T. Linden tlinden at cpan.org
Thu Oct 10 19:23:36 CEST 2013


Hi,

On Thu, Oct 10, 2013 at 06:06:51PM +0200, Pieter Hintjens wrote:
> > - user enters password
> > - a hash is generated from it (128.000 times recursively)
> What does that do?

It creates a hash from the password and then a hash from that hash,
128.000 times. I admit that this kind of key derivation is simple. But
libsodium doesn't provide one currently. Actually the libsodium
developers discussed about incorporationg the scrypt scheme (it's part
of the star distribution). The idea behind it is to increase the costs
for an attacker to get access to an encrypted key using brute-force. But
it's little effort for the user, since it's being executed only once.

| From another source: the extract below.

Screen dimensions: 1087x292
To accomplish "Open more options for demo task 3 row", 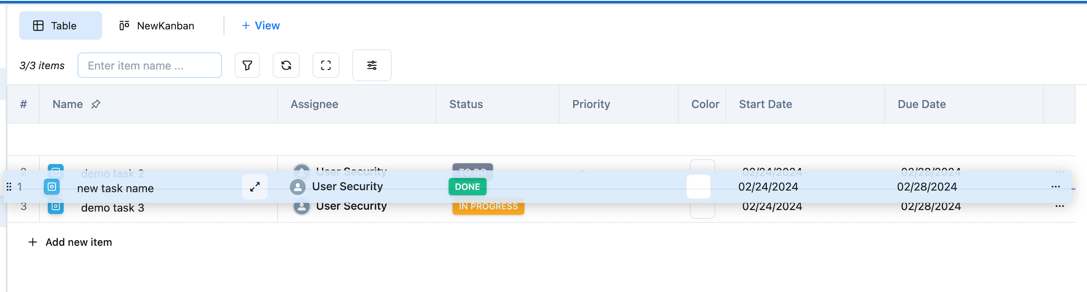I will 1060,206.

As long scrypt is not part of libsodium, I had to implement my own key
derivation style and this one is a widely used technique.
 
> I'd thought of doing this asymmetrically for at least the classic
> client-server use case that covers 80% of our use cases:
> 
> * server public key is provided in a truly public fashion (and can be
> verified as such)
> * clients generate their own keys and encrypt them to the server's secret key
> * clients can then send their public keys safely to the server, no-one
> else can decrypt them
> 
> It's vulnerable to an imposter guessing meta-data and creating
> fraudulent keys to imitate a client. However a MIM attack will fail,
> since an imposter cannot create valid HELLO nor WELCOME messages. (I
> think, but a triple check here would be good).

That's right and it would work, but you can't authenticate clients based
on their public key then, can you? If it's the client itself who
provides the public key, then every one can do so. But if only used for
encryption and not authentication this would be sufficient.